What is required >>
Set down exactly the lines below between the line holding "Given: Click the 积分 column header" and the line holding "The image size is (500, 440).", inclusive; no other line belongs in the answer.

Available data >>
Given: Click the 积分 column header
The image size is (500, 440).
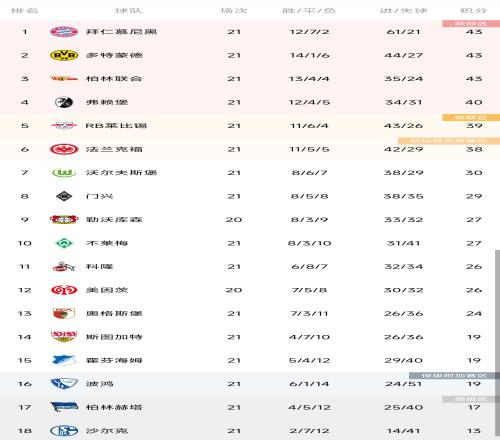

* * *

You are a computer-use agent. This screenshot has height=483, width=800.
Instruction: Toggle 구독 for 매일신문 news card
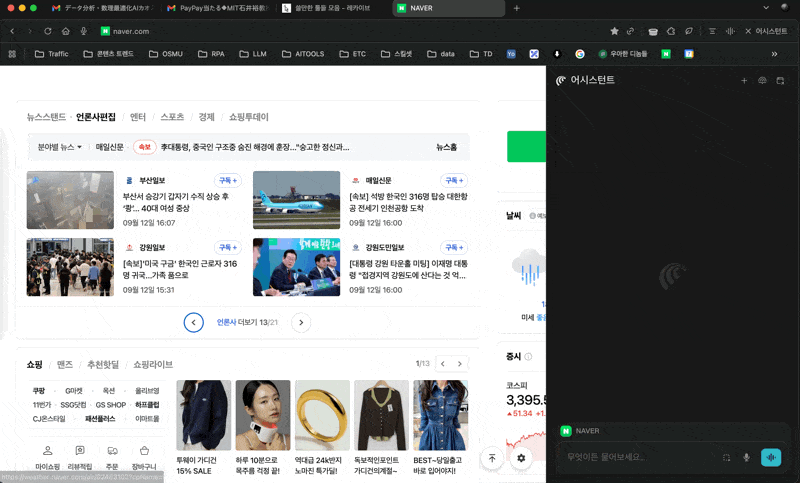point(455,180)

Response below >>
Given: Click the 积分 column header
The image size is (500, 440).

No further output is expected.